ASSIGNED TASK: No line before the one containing "Given: Click the User ID condition link" is to be output; retype exactly that line and all lines that follow it to the end of the records.

GIVEN DATA:
BEGIN

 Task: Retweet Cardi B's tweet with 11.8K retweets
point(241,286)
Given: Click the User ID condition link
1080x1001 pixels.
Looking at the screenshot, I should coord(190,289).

END

RESULT FOR THIS EXERCISE:
Given: Click the User ID condition link
1080x1001 pixels.
Looking at the screenshot, I should coord(190,289).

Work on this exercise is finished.